Without music to decorate it, time is just a bunch of boring production deadlines or dates by which bills must be paid – Frank Zappa
The path to the recording studio was anything but a straight line for Alby Cohen. While he studied jazz at Goddard College under both Ernie Stires and Don Glasgow of the Barbary Coast Jazz Ensemble, he never attended sound school. He had tinkered with 4-tracks in high school and college and knew basic tracking, but initially had more of an interest in being a musician.
He began his musical career by playing drums and singing in a band in Ithaca called Damn Brandy, which led him to take a field semester away from Goddard. As the story unfolds, the band gained some traction and next thing he knew he’d been living and touring out of Ithaca with Damn Brandy for a matter of years. The band recorded a couple of demos and went to studios to do some mastering, but before long, lives got in the way and the band broke up.

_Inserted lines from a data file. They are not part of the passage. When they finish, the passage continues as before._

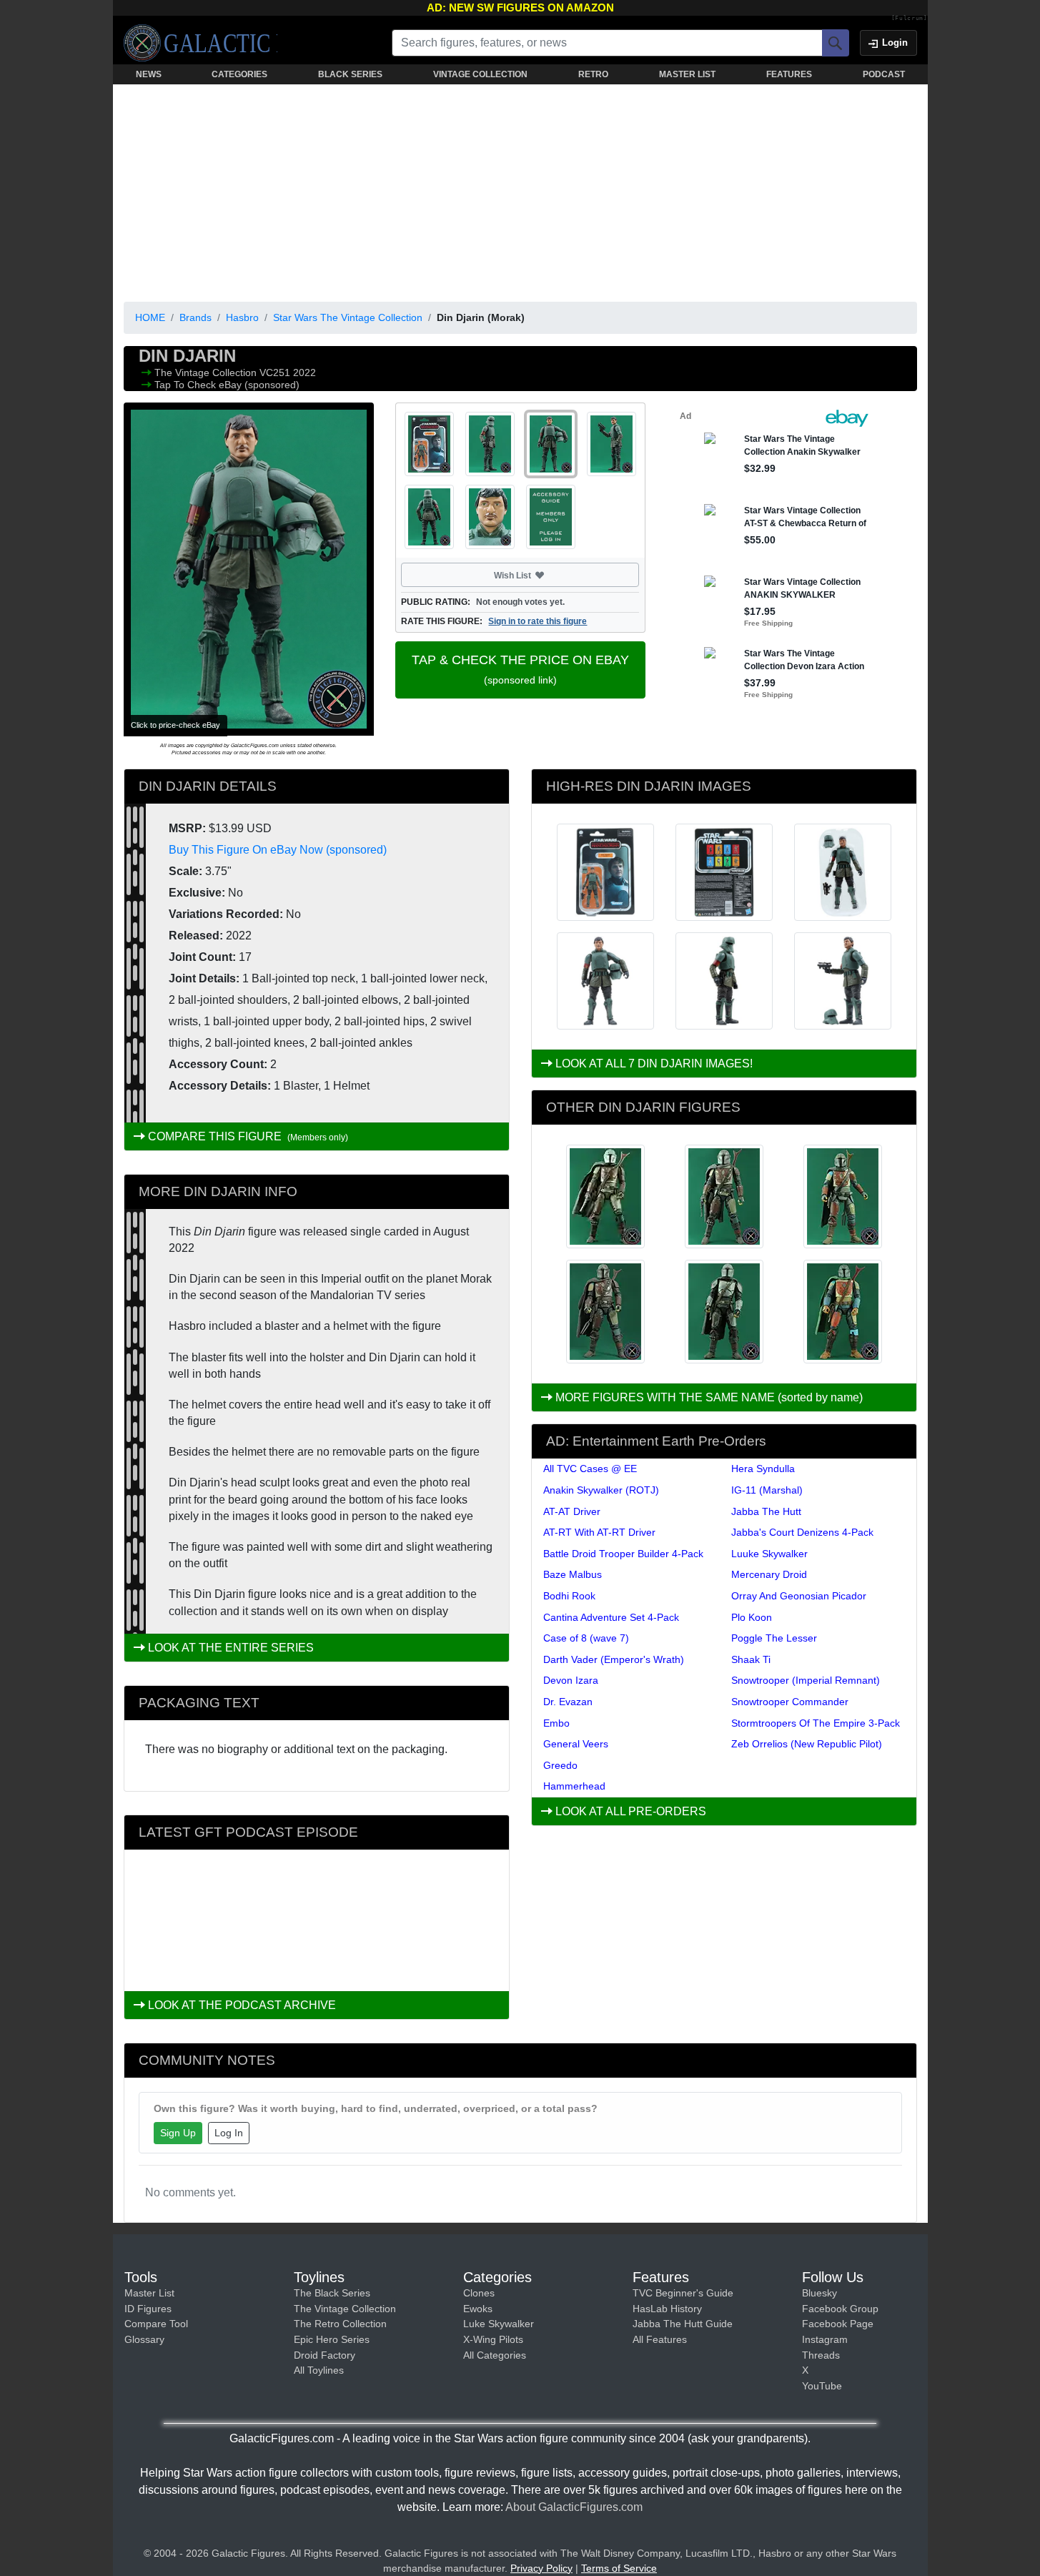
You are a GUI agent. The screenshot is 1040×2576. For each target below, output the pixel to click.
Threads (821, 2355)
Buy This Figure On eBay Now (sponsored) (278, 850)
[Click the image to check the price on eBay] (249, 569)
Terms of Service (619, 2568)
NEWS (149, 74)
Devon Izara (570, 1680)
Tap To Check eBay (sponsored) (226, 384)
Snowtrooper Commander (789, 1701)
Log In (228, 2132)
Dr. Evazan (568, 1701)
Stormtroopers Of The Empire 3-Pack (815, 1723)
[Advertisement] (520, 190)
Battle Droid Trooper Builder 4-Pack (623, 1553)
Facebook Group (840, 2308)
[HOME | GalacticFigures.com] (200, 42)
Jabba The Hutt (766, 1511)
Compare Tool (156, 2323)
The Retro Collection (340, 2323)
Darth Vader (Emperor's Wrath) (613, 1659)
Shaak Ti (751, 1659)
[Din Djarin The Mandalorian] (842, 1196)
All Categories (494, 2355)
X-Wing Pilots (493, 2339)
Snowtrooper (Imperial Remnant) (805, 1680)
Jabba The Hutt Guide (683, 2323)
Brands (195, 317)
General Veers (575, 1744)
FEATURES (789, 74)
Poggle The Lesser (774, 1638)
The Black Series (332, 2293)
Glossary (144, 2339)
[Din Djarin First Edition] (724, 1196)
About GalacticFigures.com (574, 2507)
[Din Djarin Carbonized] (605, 1196)
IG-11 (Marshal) (767, 1490)
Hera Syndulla (763, 1468)
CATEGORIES (239, 74)
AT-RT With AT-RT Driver (599, 1532)
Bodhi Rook (569, 1596)
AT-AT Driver (571, 1511)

After the band split up, Alby moved back to Brooklyn; finished his last year of college remotely; put himself through grad school; and ultimately fell into advertising. He slugged it out in the corporate world, but eventually fell prey to the credit crisis in 2008. He got laid off. Meanwhile, a gentleman named Doug Martin – now his boss – had asked a few years back if he wanted to be involved in a studio he planned to build. The stars eventually aligned with the studio coming to fruition right and Alby hitting a career inflection point, so he decided to go full tilt. Cohen didn’t have much engineering experience at the time, but after realizing over the course of several rounds of corporate interviews that he had to go with his heart. He chose music.